As the distance between the logic of state capitalist policies adopted by the government and the socialist values of the Communist political framework grew in the 1990s, the process generated other values among citizens more in tune with consumerism and individual expectations than with the continuing political rhetoric of leaders. In this regard, pingueros came to constitute the unintended counterpart of the state’s revolutionary project: they not only witnessed its failure and contradictions, but discredited the sincerity of its aspirations to create a New Man as a whole.
By virtue of its ideological control, the Cuban political system historically undermined the legitimacy of the family as the fundamental reserve for the inculcation of social values, replacing it with the educational system and forms of socialization primarily provided by the state. With the crisis, the paternalistic role of the Cuban State, which had long provided security and basic living conditions, began to collapse. From that moment on, the growing social inequality triggered by the effects of a dollarized economy, began to affect the code of values. The State’s inordinate intervention and control over people’s private lives and subjectivities produced a subject who was not only lacking in financial capitals and resistant to change, but also more prone to political simulation and survival practices.

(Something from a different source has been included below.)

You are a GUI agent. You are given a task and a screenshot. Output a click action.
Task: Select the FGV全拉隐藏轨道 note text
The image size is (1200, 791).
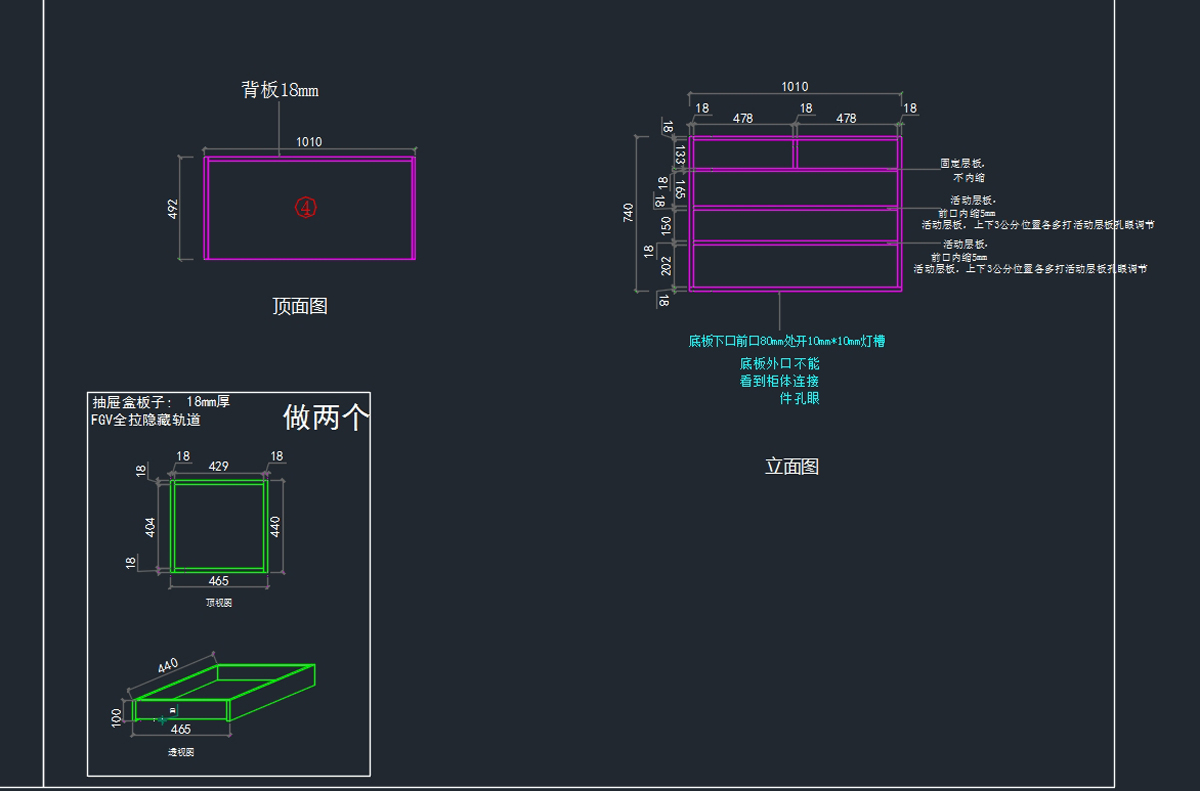pos(146,420)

Due to the crisis, many families, especially the poorest ones, found themselves forced to readjust their educational expectations and ignore their children’s actions as parents themselves became involved in the daily survival dynamics of “la lucha” Alejandro, a twenty-year old pinguero confessed:
My parents don’t know anything about this, they don’t know what I am up to. My mother suspects but says nothing, apparently because she is ashamed. She also doesn’t say anything to my father because she doesn’t want to upset him. He thinks I come to Havana for business reasons, to sell cheese and meat, that I have fallen in love [with some girl in the city] but I believe it’s because he doesn’t want to know, he doesn’t want to find out, because selling cheese doesn’t make you that much money and when I go home, I bring a lot of money and new, expensive clothes.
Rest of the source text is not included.